Another feather for the collection. One of these days, I may make a hat.
 
 
Isadore
03:16 / 20.04.06
A snarky, yet insightful Wired guide to common arguments regarding Wikipedia.

Excerpt:
What should I know if I want to contribute to an argument nexus (or "article") on Wikipedia?

It will help to familiarize yourself with some of the common terms used on Wikipedia:

* meat puppet: A person who disagrees with you.
* non-notable: A subject you're not interested in.
* vandalism: An edit you didn't make.
* neutral point of view: Your point of view.
* consensus: A mythical state of utopian human evolution.

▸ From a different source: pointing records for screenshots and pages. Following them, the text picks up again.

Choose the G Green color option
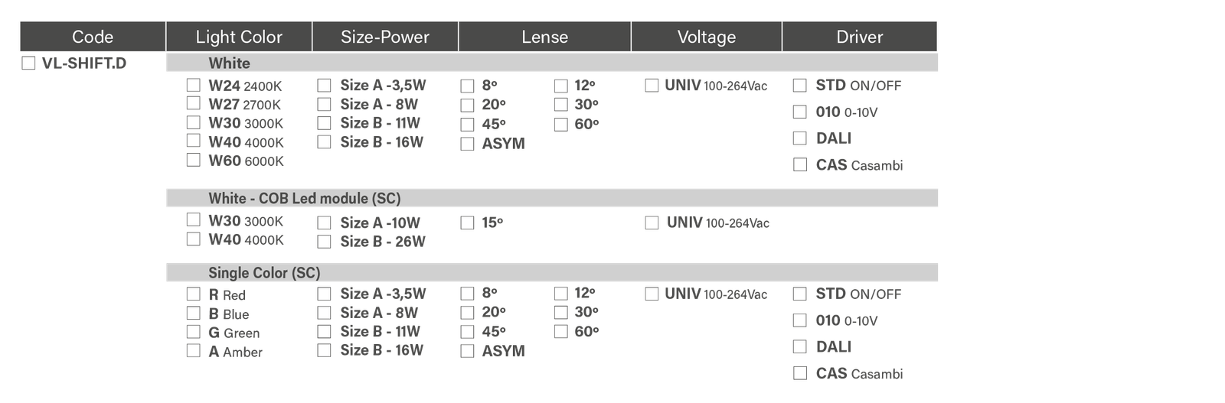The width and height of the screenshot is (1225, 403). pyautogui.click(x=194, y=332)
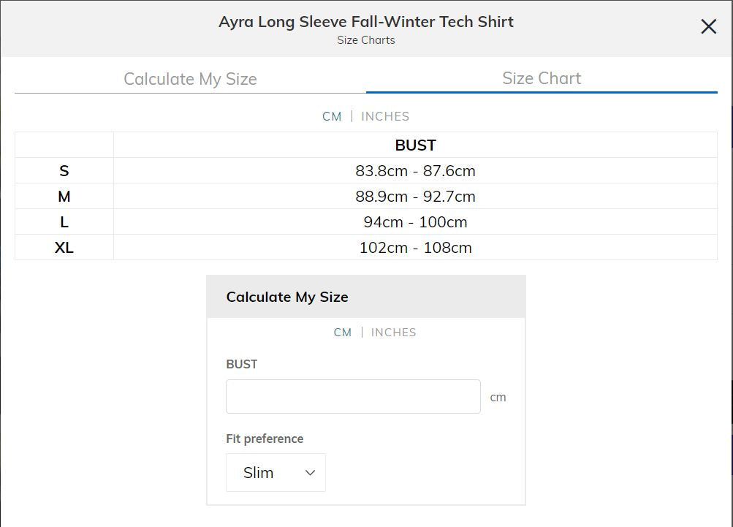Select the 102cm - 108cm bust cell
733x527 pixels.
point(415,248)
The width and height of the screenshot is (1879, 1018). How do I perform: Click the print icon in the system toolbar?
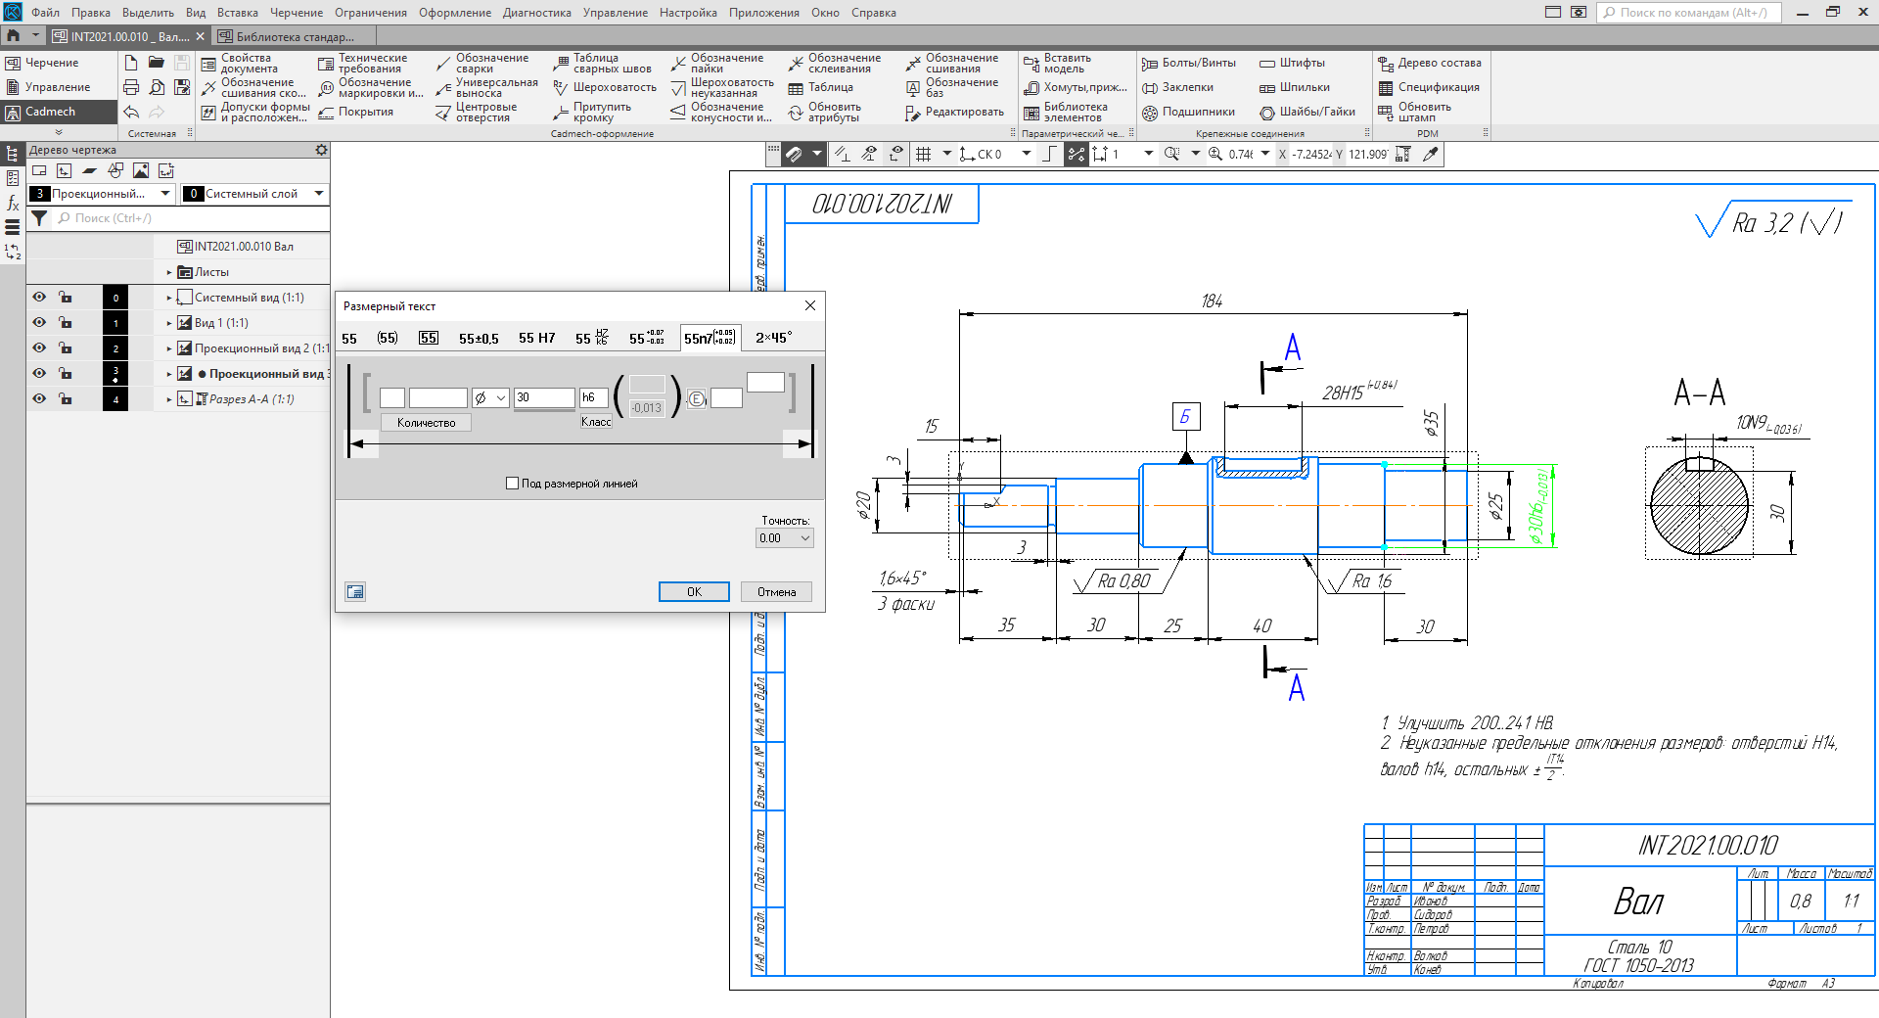point(131,88)
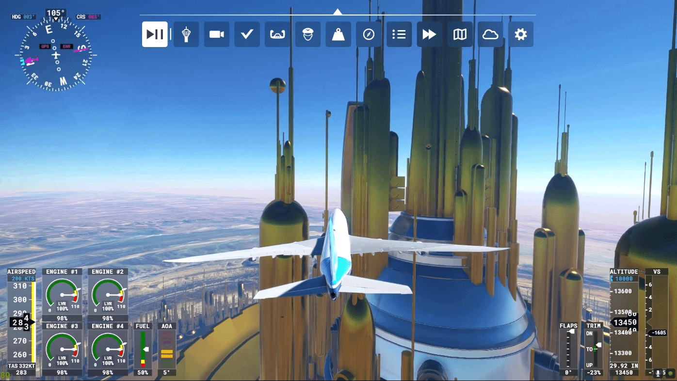The image size is (677, 381).
Task: Open the pilot Flight Assistant panel
Action: click(x=308, y=34)
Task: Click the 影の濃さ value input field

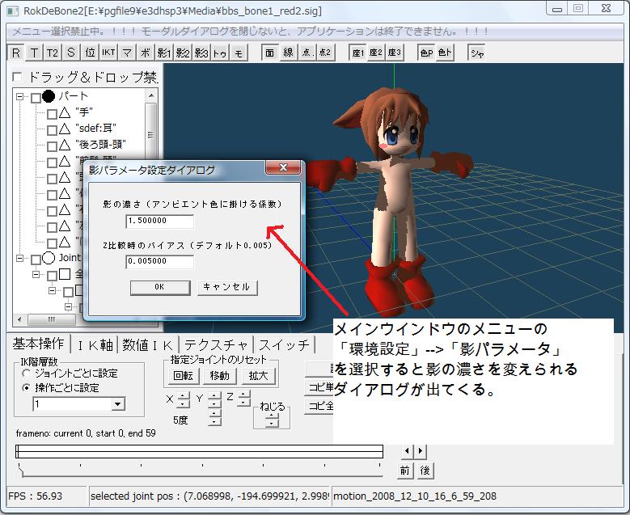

Many scholars of Wikipedian theology theorize that if consensus is ever reached, Wikipedia will spontaneously disappear.
 
 
Isadore
07:09 / 09.07.06
Here's one for those arguments which involve us craaaazy wimmin wanting to think we're people and all:

The "What about the Mens?" phallusy.

In any discussion focusing on women's issues, the probability that someone will come around and say "Men are [fill the blank], too!" approaches 1 the longer the discussion gets.
 
 
MattShepherd: I WEDDED KALI!
09:26 / 11.07.06
To be fair, the probability of somebody saying anything gets closer to 1 the longer a conversation goes.
 
 
Isadore
20:04 / 14.07.06
Agreed, but it takes a *lot* longer for, say, chocolate pudding to come up in most arguments about feminism, sexism, and/or are women really people.
 
 
Isadore
01:42 / 22.05.07
Another one for the collection: Karen Healey over at Girl-Wonder.Org has compiled a list of the most commonly encountered arguments against feminist comic fans -- into a bingo scorecard. (Pure. Genius.)

Then she went ahead and debunked every single one of them.